At Spirit Halloween, instead of costumes being separated by gender, they’re organized into “themes.” I thought this would make it more difficult to notice the sexism in the female costumes. However the layout of the store actually made it a lot easier to tell.
For almost every costume, there is a “male” and “female” version and the differences are quite appalling. Male versions tend to be a more accurate portrayal of what the costume is actually suppose to be and usually offer coverage from head to toe.
The women’s version, however, is completely different. Pants are a very rare thing to be found in a women’s Halloween costume. Instead, they’re replaced with an extremely tight-fitting, short dress or skirt.
There’s almost always fabric cut out of the costume to create room for an ample amount of cleavage and every aspect of the costume is hyper-sexualized.

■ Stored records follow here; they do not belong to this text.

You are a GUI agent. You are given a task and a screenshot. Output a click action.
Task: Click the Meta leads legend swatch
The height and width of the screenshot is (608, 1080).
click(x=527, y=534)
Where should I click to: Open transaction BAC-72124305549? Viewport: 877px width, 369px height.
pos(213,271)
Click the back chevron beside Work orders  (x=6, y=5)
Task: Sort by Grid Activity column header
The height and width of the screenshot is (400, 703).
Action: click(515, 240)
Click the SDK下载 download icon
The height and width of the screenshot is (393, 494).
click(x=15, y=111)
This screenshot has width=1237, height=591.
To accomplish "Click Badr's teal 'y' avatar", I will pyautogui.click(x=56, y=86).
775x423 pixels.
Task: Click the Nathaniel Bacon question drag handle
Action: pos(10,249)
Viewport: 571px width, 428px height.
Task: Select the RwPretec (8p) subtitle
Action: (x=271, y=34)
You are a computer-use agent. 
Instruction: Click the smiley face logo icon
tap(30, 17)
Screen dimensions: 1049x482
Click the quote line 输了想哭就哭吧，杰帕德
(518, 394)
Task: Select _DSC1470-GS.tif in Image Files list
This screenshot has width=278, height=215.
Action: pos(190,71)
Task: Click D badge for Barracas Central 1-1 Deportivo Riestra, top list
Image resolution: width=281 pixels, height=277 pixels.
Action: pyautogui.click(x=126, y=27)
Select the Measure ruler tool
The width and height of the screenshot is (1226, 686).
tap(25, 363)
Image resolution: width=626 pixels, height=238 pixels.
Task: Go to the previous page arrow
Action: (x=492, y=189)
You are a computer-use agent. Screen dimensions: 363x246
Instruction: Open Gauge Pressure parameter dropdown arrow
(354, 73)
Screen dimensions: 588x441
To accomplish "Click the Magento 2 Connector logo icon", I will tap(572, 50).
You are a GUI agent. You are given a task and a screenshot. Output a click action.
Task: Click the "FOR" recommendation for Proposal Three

It was very difficult for me to find a single women’s Halloween costume that did not fall into this pattern.
Even if I wanted to purchase one of these “sexy” costumes, I couldn’t do so anyway because to my knowledge, Spirit Halloween doesn’t offer any plus-size costumes whatsoever. It would almost seem that commercial costume-makers don’t want women to wear anything but over-sexualized versions of whatever type of costume we want to wear — and if you’re a plus-size woman, then apparently you can’t be sexy, so they don’t offer anything for you at all.
My findings at Walmart and at Value Village were quite similar, with only a few differences. Again, at both stores I found the options for women extremely limited to sexy costumes only.
I was pleasantly surprised to find a section for plus-size costumes at both stores. However, the plus-size costumes offered a lot more coverage of the body and — while the regular women’s costumes were more “cute and sexy” — the plus-size ones were more “dark and scary.”
I do not have a problem with dark and scary Halloween costumes normally — as long as they are standard across all sizes. However, to me this sends the message that plus-size women cannot be considered sexy.
These costumes assume that a plus-size woman must want more coverage, which isn’t necessarily true. I love my body. If I want to show off my legs, chest or tummy, then I should be able to, just like any other woman.
The verdict on commercial Halloween costumes is that I definitely won’t be buying one this year. Instead, the amount of sexism and lack of plus-size representation in stores gave me the motivation to make my costume again this year. Besides, it’s cheaper, more fun and gives me the true choice that I deserve when it comes to my costume.